About Me
Background
I grew up between Venezuela, Colombia, and Louisiana, which gave me an early and personal understanding of resource scarcity, including water access, that still shapes how I think about technology and its role in the world. I came to Macalester to study Computer Science, and along the way found myself drawn to the intersection of machine learning, healthcare equity, and data science.
Research Interests
My main research interest is algorithmic bias in clinical diagnostics. A lot of medical devices and diagnostic tools were built and validated on non-representative populations, and the downstream effects on patient care are real and measurable.
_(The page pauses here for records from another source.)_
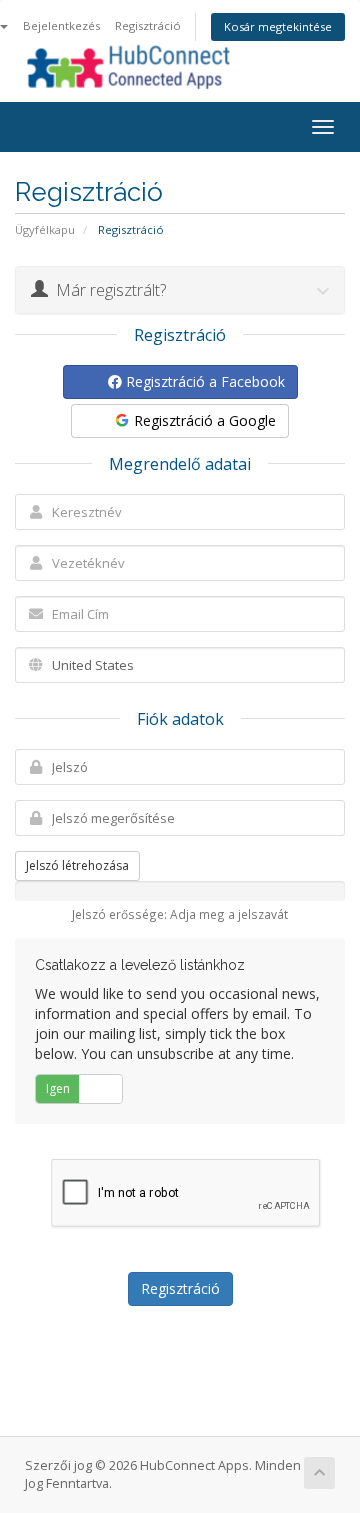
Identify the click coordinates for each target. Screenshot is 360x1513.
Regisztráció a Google (203, 420)
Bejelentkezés (61, 25)
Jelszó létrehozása (77, 865)
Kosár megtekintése (278, 26)
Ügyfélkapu (45, 229)
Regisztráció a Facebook (203, 381)
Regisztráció (148, 25)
I’ve worked on projects around insulin pumps, pulse oximetry bias across skin tones, and skin lesion classification fairness, and I’m working toward graduate study in biostatistics to keep building in this space.
On Campus
I co-founded Macalester’s SACNAS chapter and a Nucleate Dojo chapter which I have lead at a co-chair level, serves in Math, Computer Science, and Statistics Student Advisory Board, and work as a Campus Ambassador for Out for Undergrad (O4U) Engineering & Sciences. I care a lot about making technical spaces more accessible and representative.
Outside Class
I speak English, Spanish, and high-intermediate French. I like thinking about the history and philosophy of science, exploring questions at the edge of religion and culture, weighlifting, and finding good coffee shops to work in.